Records section start

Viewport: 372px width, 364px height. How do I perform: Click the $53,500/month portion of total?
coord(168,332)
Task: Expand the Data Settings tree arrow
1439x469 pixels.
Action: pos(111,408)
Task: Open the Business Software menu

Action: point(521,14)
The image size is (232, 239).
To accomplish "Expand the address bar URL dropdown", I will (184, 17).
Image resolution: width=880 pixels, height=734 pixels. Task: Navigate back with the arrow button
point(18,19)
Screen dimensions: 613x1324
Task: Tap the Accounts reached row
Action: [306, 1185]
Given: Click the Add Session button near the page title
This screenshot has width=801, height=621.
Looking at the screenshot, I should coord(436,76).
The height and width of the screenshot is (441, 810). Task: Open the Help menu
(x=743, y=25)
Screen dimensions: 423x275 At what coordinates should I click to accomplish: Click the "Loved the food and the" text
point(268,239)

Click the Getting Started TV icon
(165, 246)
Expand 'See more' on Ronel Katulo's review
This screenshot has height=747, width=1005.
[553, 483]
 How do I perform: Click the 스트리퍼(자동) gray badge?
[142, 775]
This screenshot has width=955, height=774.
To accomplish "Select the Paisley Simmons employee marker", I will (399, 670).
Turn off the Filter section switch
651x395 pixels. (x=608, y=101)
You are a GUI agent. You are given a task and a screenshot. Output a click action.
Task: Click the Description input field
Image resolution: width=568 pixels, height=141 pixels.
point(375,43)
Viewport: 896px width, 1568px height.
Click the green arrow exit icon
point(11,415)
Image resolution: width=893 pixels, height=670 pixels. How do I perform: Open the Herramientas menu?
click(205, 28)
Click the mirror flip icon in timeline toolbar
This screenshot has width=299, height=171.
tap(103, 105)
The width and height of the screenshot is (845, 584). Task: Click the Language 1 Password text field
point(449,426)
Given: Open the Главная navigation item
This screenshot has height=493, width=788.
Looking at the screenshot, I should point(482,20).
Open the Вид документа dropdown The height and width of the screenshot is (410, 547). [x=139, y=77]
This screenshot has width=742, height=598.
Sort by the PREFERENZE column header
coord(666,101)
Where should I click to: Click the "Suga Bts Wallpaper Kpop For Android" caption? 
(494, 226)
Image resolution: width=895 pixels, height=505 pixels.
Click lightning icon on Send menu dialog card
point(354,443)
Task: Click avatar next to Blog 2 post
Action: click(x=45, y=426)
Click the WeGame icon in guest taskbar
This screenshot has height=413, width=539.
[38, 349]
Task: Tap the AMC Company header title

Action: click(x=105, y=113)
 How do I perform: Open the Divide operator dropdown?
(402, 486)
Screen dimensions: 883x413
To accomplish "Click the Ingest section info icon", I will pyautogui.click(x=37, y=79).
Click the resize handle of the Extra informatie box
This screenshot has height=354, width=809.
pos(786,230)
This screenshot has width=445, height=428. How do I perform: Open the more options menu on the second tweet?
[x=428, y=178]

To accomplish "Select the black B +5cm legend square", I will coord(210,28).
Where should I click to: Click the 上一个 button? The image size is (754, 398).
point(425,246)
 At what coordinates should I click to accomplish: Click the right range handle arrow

Records section end

Exercise directions:
Set out exactly the run of lines that begins at the line holding "Image resolution: width=895" and ends at the last line of the data.

Solution:
Image resolution: width=895 pixels, height=505 pixels.
Click lightning icon on Send menu dialog card
point(354,443)
Task: Click avatar next to Blog 2 post
Action: click(x=45, y=426)
Click the WeGame icon in guest taskbar
This screenshot has height=413, width=539.
[38, 349]
Task: Tap the AMC Company header title

Action: click(x=105, y=113)
 How do I perform: Open the Divide operator dropdown?
(402, 486)
Screen dimensions: 883x413
To accomplish "Click the Ingest section info icon", I will pyautogui.click(x=37, y=79).
Click the resize handle of the Extra informatie box
This screenshot has height=354, width=809.
pos(786,230)
This screenshot has width=445, height=428. How do I perform: Open the more options menu on the second tweet?
[x=428, y=178]

To accomplish "Select the black B +5cm legend square", I will coord(210,28).
Where should I click to: Click the 上一个 button? The image size is (754, 398).
point(425,246)
 At what coordinates should I click to accomplish: Click the right range handle arrow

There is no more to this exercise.